Teo's political awakening occurred incrementally. Beginning as a volunteer supporter of Salahuddin, she deepened her commitment after observing his hands-on leadership style, eventually joining Parti Amanah Negara in 2018. Her trajectory within the party has been steady: she progressed from ordinary membership to Assistant Secretary of Amanah Johor, then to leading the party's youth women's division. This progression reflects a pattern of internal party development rather than the sudden elevation that critics of "parachute candidates" typically object to—a distinction Teo has explicitly addressed as she prepares for polling day.
Salahuddin, who held the ministerial portfolio for Domestic Trade and Cost of Living and earned the epithet "Bapa Rahmah Malaysia" for his cost-of-living initiatives, modelled an approach to governance that emphasised humility and cross-communal service. Teo recounts observing him monitoring constituent problems late into the evening, sending WhatsApp messages past midnight to verify whether issues had been rectified. This granular attention to follow-through represents the cornerstone of her intended governance model for Permas—a philosophy that transcends the conventional complaint-handling bureaucracy to which residents have grown accustomed.
Permas itself is not unfamiliar terrain for Teo. Her repeated accompaniment of Salahuddin during campaign cycles and community visits across the constituency has given her foundational knowledge of local dynamics and key stakeholder networks. During the initial five days of her current campaign, she reports receiving an encouraging reception from voters across different demographic and ethnic backgrounds, which she interprets as validation that her outsider status is outweighed by her demonstrated commitment to the area.
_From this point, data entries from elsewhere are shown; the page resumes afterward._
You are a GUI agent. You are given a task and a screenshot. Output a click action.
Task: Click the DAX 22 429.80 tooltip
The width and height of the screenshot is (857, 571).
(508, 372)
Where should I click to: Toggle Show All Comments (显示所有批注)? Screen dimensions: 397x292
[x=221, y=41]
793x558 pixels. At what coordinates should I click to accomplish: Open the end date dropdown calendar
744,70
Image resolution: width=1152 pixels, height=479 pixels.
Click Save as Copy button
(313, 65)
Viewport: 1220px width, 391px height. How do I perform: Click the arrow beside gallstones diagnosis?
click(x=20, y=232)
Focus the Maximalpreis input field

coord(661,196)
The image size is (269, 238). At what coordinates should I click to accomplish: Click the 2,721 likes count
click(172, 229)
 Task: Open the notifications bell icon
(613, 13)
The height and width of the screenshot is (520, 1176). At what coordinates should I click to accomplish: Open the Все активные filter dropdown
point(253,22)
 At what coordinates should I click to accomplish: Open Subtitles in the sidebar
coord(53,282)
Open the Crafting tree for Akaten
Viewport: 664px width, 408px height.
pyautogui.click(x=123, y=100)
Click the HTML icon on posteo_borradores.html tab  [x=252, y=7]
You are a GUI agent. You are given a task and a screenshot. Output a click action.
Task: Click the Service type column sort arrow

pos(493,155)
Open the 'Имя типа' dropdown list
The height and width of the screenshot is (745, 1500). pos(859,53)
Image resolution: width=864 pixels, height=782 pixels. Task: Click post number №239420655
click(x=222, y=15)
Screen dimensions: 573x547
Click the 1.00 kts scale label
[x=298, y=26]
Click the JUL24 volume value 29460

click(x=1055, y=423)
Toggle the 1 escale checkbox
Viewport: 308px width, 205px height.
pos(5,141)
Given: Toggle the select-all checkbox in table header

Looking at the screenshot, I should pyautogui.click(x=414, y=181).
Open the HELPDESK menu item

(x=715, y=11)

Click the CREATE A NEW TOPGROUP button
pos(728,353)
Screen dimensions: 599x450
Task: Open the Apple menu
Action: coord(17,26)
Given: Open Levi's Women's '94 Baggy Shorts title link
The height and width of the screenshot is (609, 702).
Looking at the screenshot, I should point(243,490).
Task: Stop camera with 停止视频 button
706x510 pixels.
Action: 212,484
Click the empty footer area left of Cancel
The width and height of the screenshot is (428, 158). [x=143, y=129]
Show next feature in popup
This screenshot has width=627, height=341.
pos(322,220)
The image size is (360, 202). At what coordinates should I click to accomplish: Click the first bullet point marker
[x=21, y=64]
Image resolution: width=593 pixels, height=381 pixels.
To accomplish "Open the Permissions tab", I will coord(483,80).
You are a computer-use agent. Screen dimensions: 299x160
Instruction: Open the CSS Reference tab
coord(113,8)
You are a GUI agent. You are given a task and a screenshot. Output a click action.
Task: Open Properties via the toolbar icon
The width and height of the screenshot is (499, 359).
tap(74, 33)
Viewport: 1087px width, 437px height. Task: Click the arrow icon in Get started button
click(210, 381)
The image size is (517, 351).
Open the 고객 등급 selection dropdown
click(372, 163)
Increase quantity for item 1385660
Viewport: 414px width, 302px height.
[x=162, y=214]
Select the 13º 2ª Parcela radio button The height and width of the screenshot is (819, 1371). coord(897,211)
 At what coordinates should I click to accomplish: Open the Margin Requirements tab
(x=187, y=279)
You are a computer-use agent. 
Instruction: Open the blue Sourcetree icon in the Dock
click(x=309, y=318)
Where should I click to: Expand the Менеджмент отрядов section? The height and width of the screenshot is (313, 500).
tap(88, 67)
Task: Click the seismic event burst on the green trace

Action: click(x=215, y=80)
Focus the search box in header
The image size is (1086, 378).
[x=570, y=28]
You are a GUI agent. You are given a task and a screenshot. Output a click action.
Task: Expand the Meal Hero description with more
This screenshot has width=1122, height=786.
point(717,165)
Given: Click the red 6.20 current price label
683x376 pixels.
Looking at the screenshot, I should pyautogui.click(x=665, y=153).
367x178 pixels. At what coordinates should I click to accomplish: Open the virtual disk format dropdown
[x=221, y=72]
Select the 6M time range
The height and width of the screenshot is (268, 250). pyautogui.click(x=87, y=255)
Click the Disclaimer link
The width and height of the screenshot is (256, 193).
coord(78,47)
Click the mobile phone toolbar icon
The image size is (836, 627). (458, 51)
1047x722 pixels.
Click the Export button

The issues occupying voters' minds in Permas cluster around basic infrastructure—potholes, deteriorating access lanes behind commercial establishments, traffic management, and the general condition of public amenities. These concerns reflect a frustration with deferred maintenance rather than calls for transformative development, suggesting that Permas residents prioritise basic accountability and responsiveness from their representative. Teo has absorbed this feedback and woven it into her platform, indicating that infrastructure audits will be among her first initiatives.
Teo is positioning herself strategically toward younger constituencies, recognising that first-time voters and school leavers represent an expanding demographic with distinct communication preferences. She intends to reach these groups through social media channels and esports engagements rather than relying exclusively on traditional town halls and doorstep canvassing. This approach acknowledges the reality that political mobilisation in 2024 demands multi-channel outreach, particularly among voters aged under 30 who may have minimal institutional attachment to established parties.
Her promised first 100 days outline a methodical governance framework: establishing PermasKu as a unified complaint-management centre with transparent tracking mechanisms, executing a comprehensive infrastructure survey to rank repair and upgrade priorities, and conducting direct consultations across all neighbourhoods to ground policymaking in observable community needs rather than bureaucratic assumptions. This sequencing reflects an understanding that legitimacy for any new representative depends initially on demonstrating mastery of constituent service before pursuing broader policy ambitions.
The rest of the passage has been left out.